Monday, March 20, 2017

Self II

Here is how the world sees me.
  • There is a coffee place in SFO, tucked away where people dont make it often. I pick up coffee there when I fly in from EWR, and they give me a discount because "you are a taxi driver". 
  • I went to a WeWork location in NY city to meet a friend, and as I walked in, the receptionist said, "talk to that person, she knows who needs the handyman in the building", and I got to go through the process of a fixer-upper to enter the building. 

Self I

People seem to like it when I poke at myself:

In a recent conversation, we discussed Dad Jeans, described precisely here, but more as a state of mind. A parent needs to think several steps ahead on behalf of their kid who can swerve from disegaged to insightful, be prepared for spills, and be prepared to be out the door the instant the kids are ready unexpectedly for the playground in the winter. So, Dad Jeans, is the choice of wear, it communicates that you are unable to be anything or be anywhere else, beyond your control.

Being me, I have to find my own way to express that state of mind, so these days I am doing Dad Hair, baggy, ready to follow me instantly, and unable to be anything else. :)

Monday, March 06, 2017

CS Divisions

Thanks to a recommendation from Marc Donner from old google days who now runs Uber, NYC, I am reading Sapiens by Yuval Harari. The author tries to explain the history of humans, succinctly, and succeeds by having an insightful view of anthropology, sociology, behavioral theory, and of course, science and religion too.  One of the interesting parts for me was the need humans felt to divide people into categories (think commoner/noble, castes, etc).  Alas, with division into categories, comes an imposed order among them and fights to invert the order. The author argues that this imagined order among humans keeps societies stable when it works, and unstable when it doesnt.

I have always been suspicious of divisions. In CS, folks divide areas of research. These are not islands.  In any area of research (say AI, social networks, Robotics, Brain, whatever), there are (a) theoretical foundations and optimizations, (b) new systems research into hardware and software needed to program them, compile into executables, execute them efficiently, (c) new data and UI systems to use, analyze, report, mine and troubleshoot, and so on. A great research will include conceptual breakthroughs, cacophony of math symbols no more than what is needed, potential for pretty plots, and a storyline for NY Times for societal impact. Most individuals' research doesnt hit on all these metrics, doesnt have to, we rely on the cumulation of research to hit all of the metrics. Any research area will be potentially less engaging without ALL of these elements, no order amongst them is needed. 

Extreme Streaming

I am making my way back into researching streaming problems.
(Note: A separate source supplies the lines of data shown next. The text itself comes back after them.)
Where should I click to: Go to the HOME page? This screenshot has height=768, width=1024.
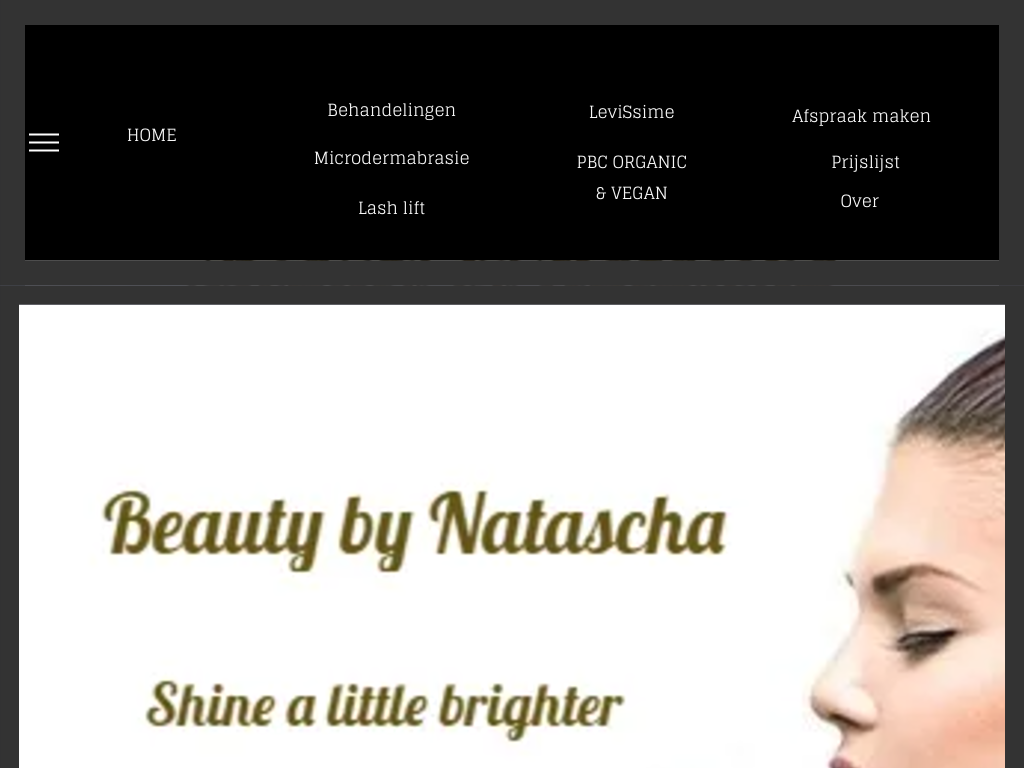tap(152, 135)
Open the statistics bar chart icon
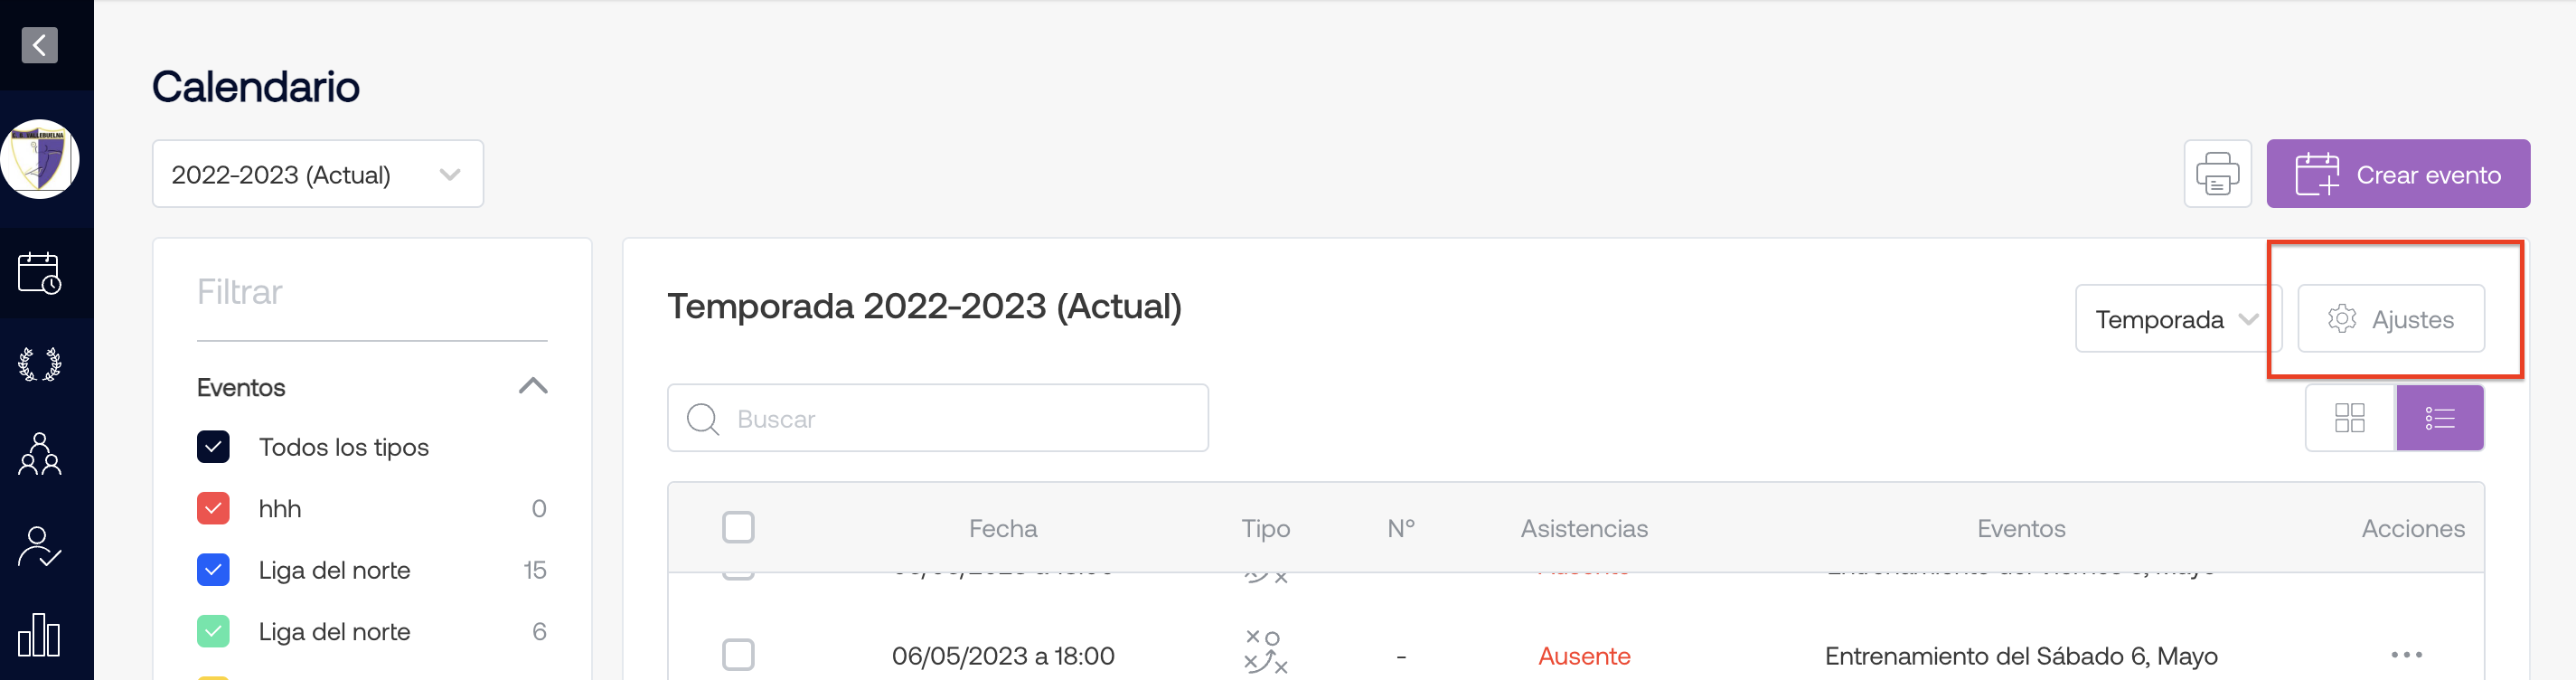This screenshot has height=680, width=2576. (39, 635)
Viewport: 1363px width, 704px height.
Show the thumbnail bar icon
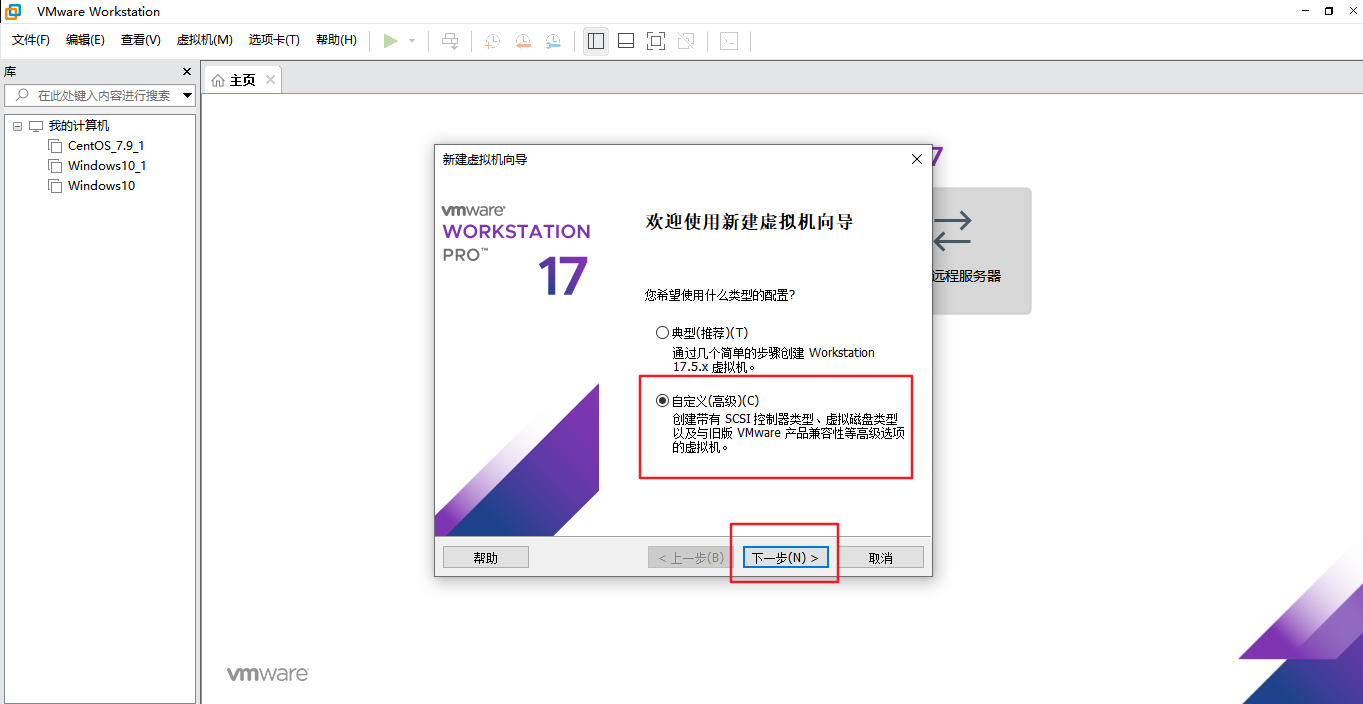pos(625,41)
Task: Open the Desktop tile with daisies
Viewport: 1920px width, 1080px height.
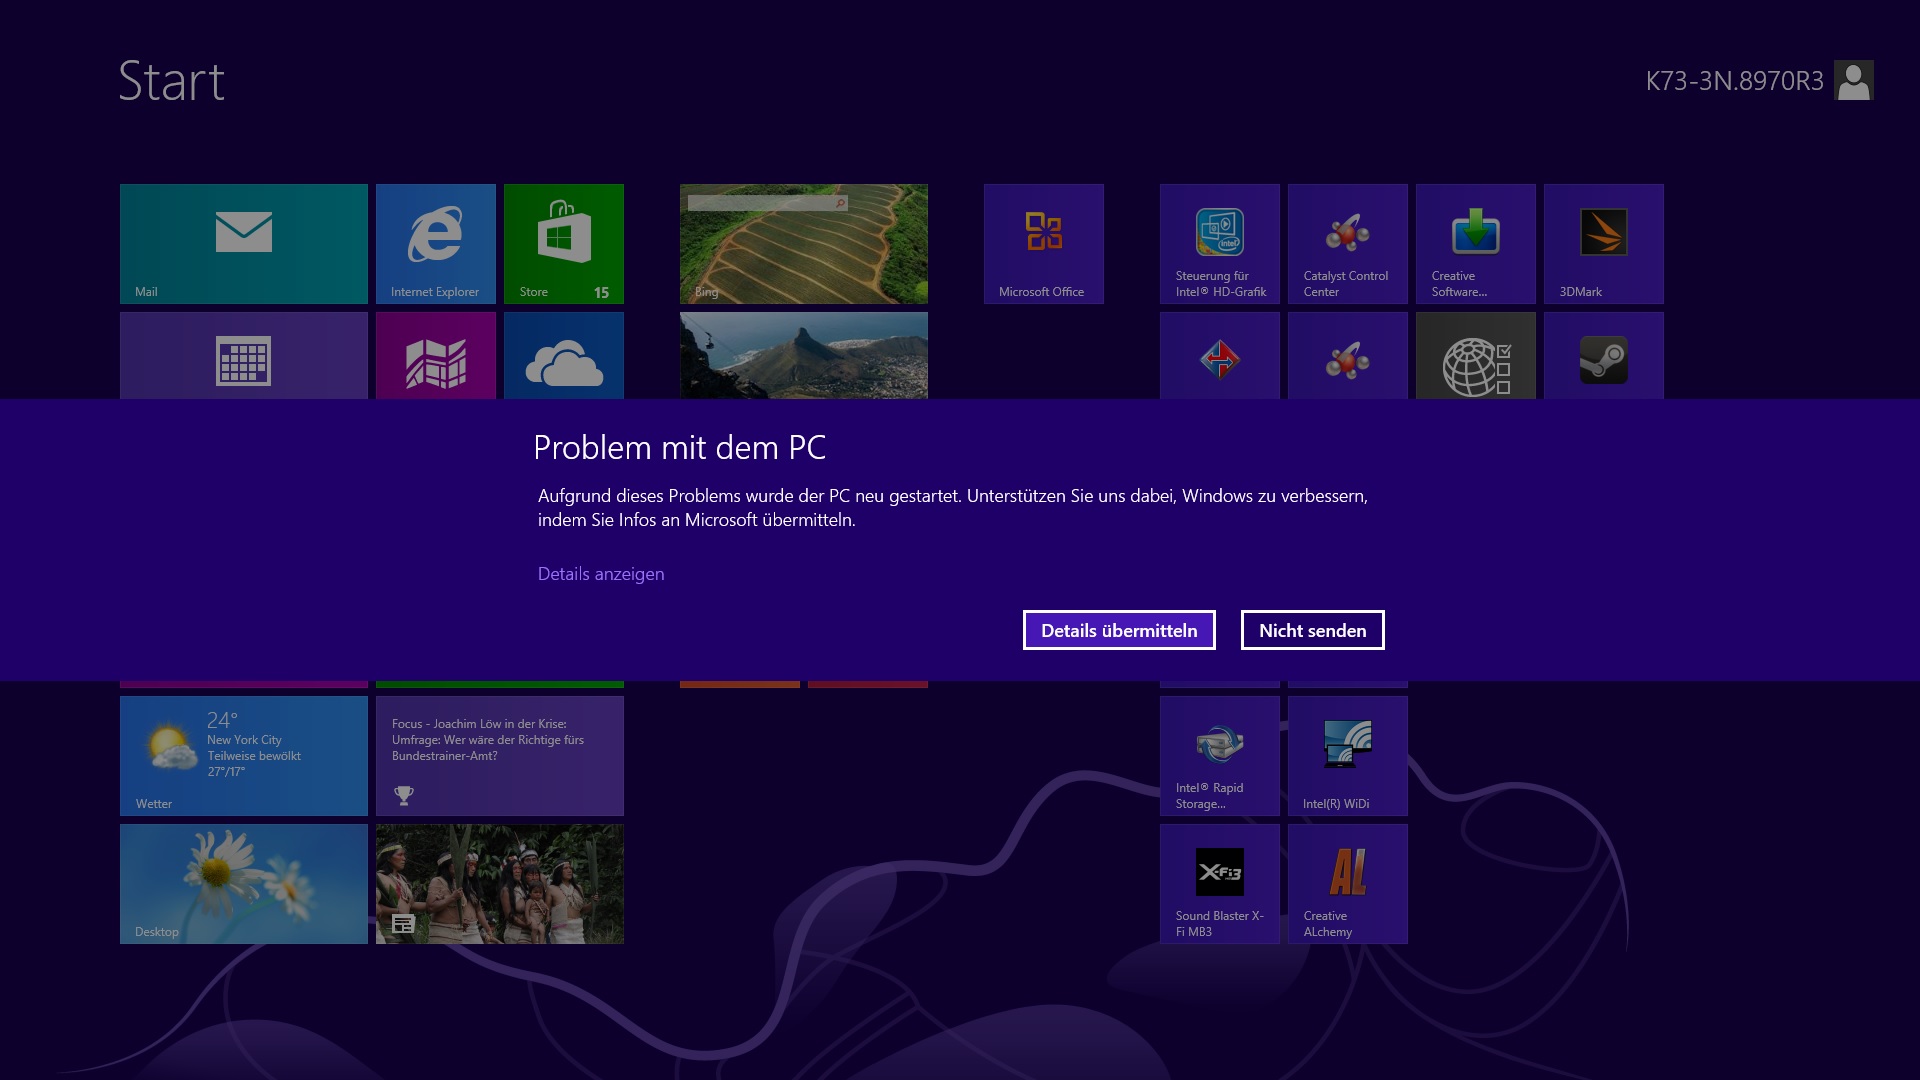Action: coord(243,883)
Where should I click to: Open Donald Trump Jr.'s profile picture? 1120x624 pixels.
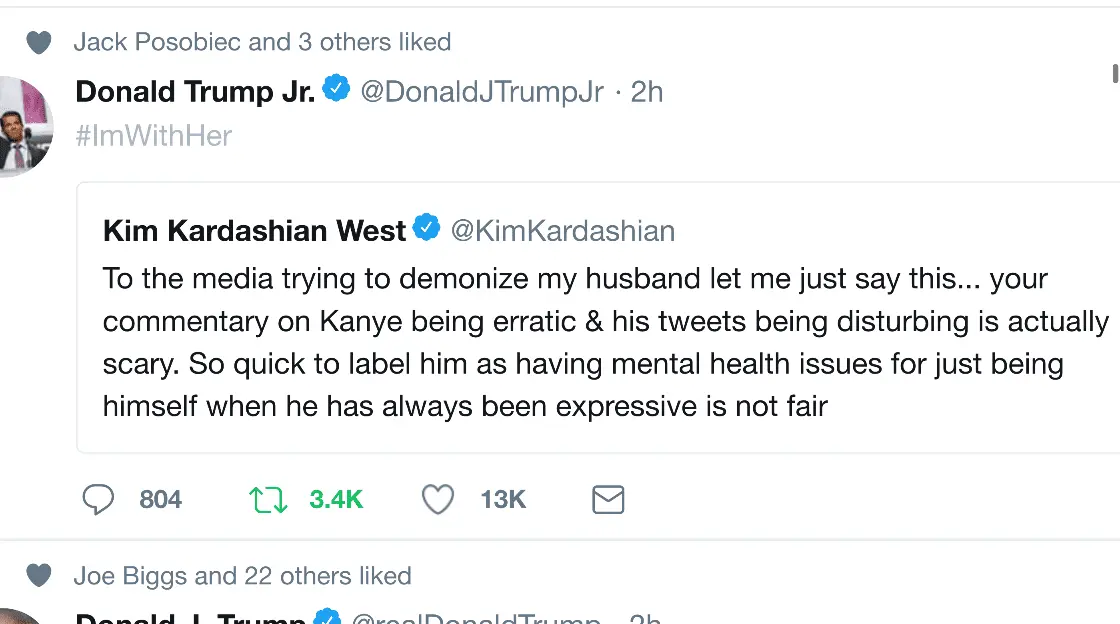coord(22,126)
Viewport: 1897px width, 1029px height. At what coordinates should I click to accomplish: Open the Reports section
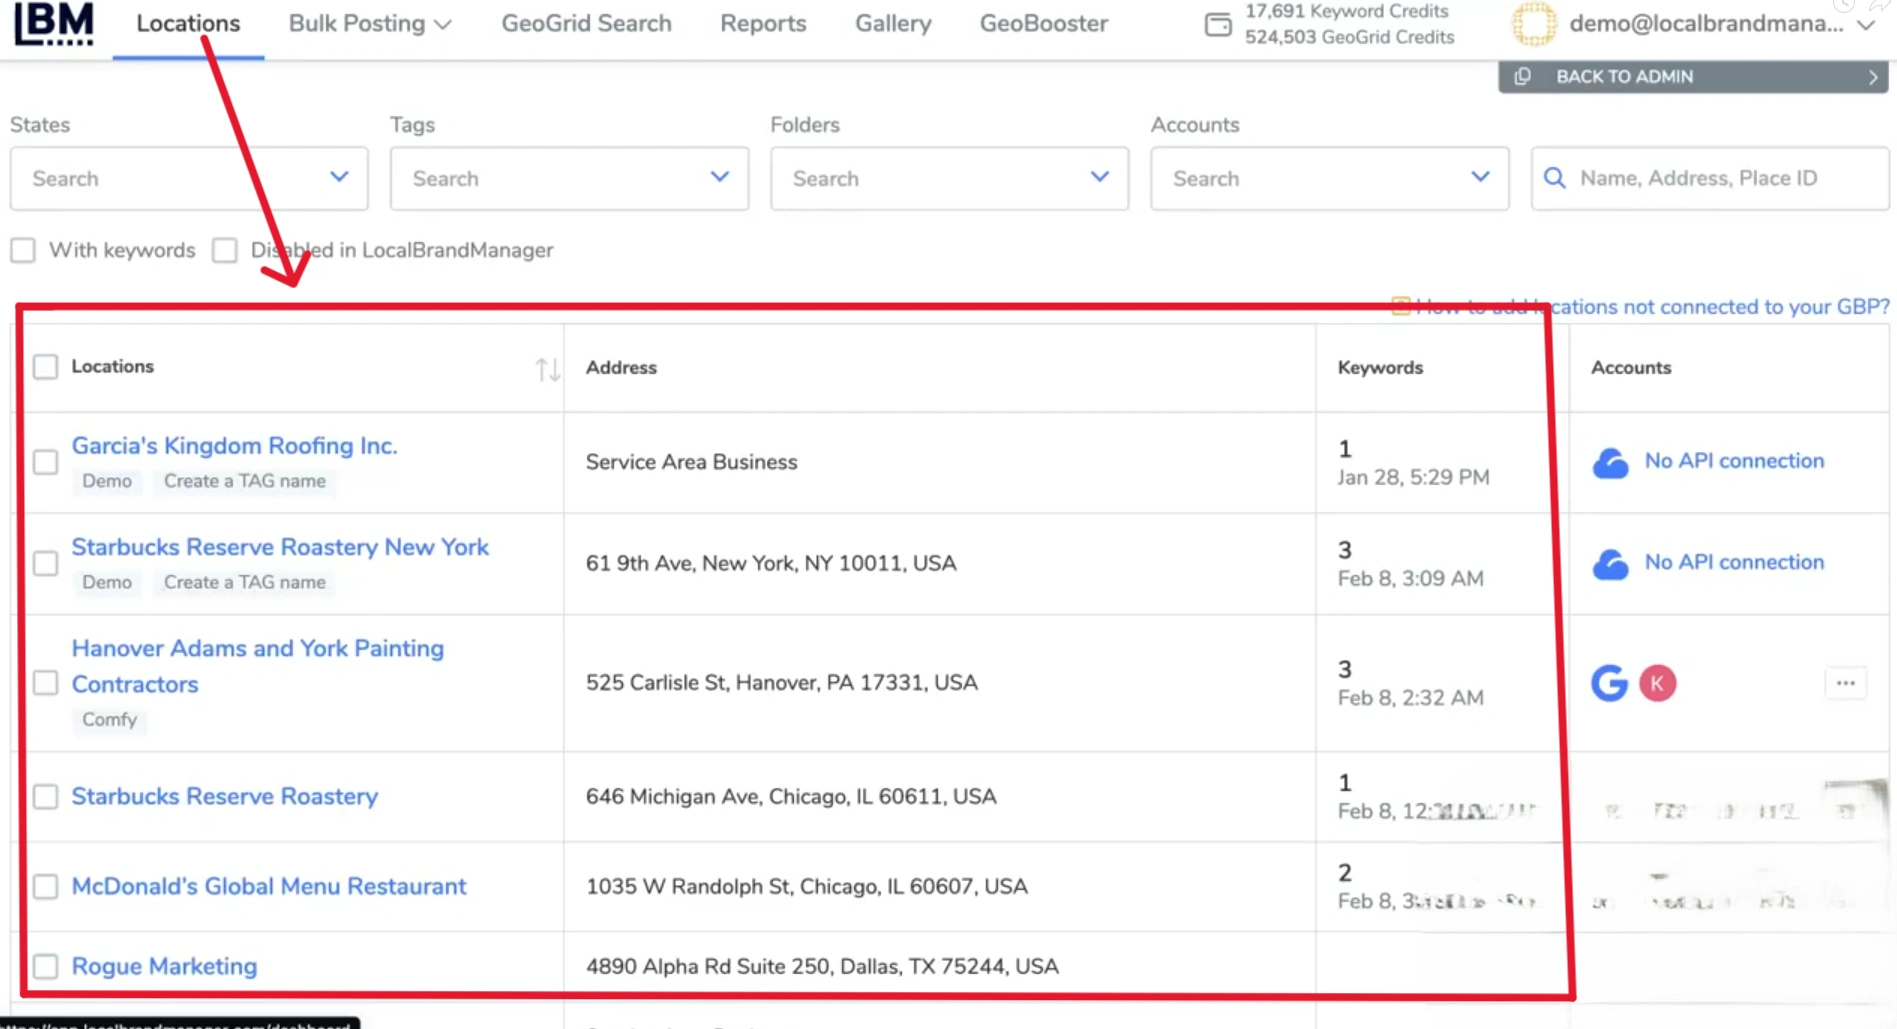(x=763, y=23)
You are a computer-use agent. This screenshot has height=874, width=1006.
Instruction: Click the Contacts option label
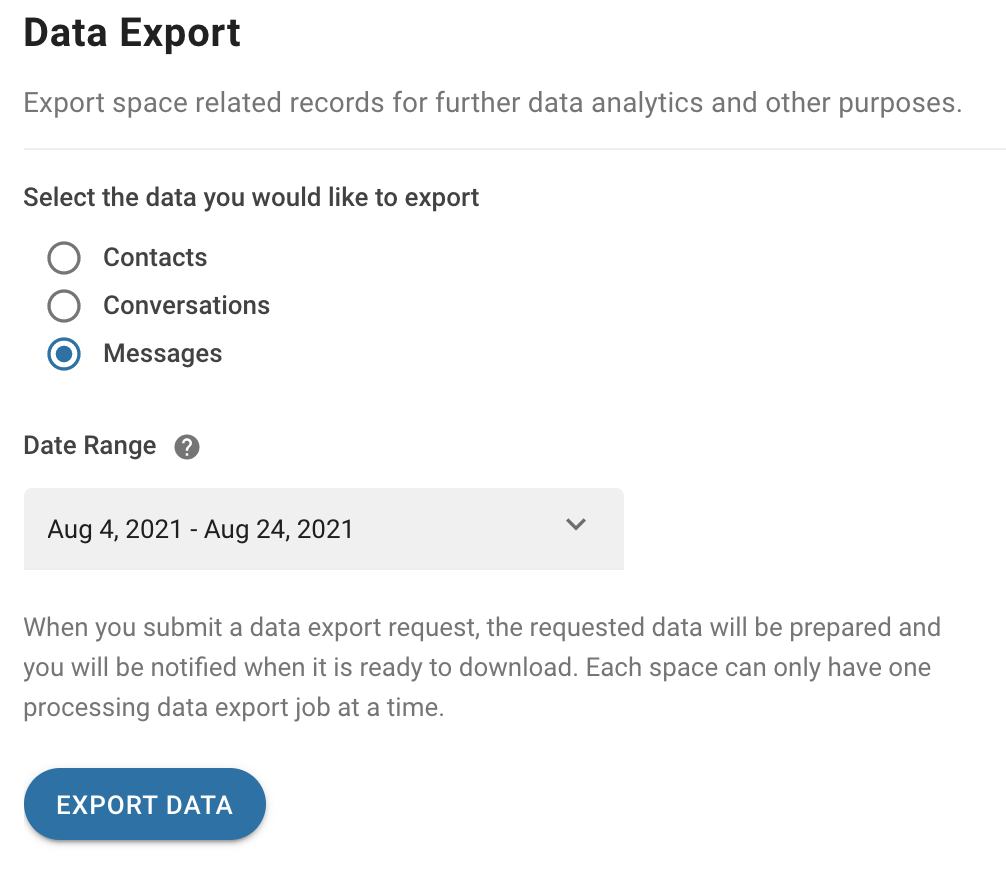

One of the directions I am focusing on: how to use not polylog memory as is standard in streaming algorithms, but even smaller, say O(1) memory.  My coauthors and I have such algorithms for estimating the H-index on streams (to appear in PODS 2017, will be on arxiv soon) and estimating heavy hitters in a stream of streams model (to appear in SDN 2017).

I was sort of pushed into this model the way I like to find problems in general. If you look at modern applications, there are some real constraints. For examples in SDNs (Software Defined Networks), there are memory pipelines that packets can percolate through, each memory stage can be thought of as a row of standard sketches, and then one needs to compute something on top of these row estimates, but use only memory that can fit into a single packet header. Another example is that streaming analyses are done for a very large number of groups (say for each source IP address or internet user) and in that case, polylog memory per group is already far too much.

I call these extreme streaming problems, inspired by Extreme Classification in Machine Learning, which studies ML problems with a very large number of labels. I think there is more to mill here.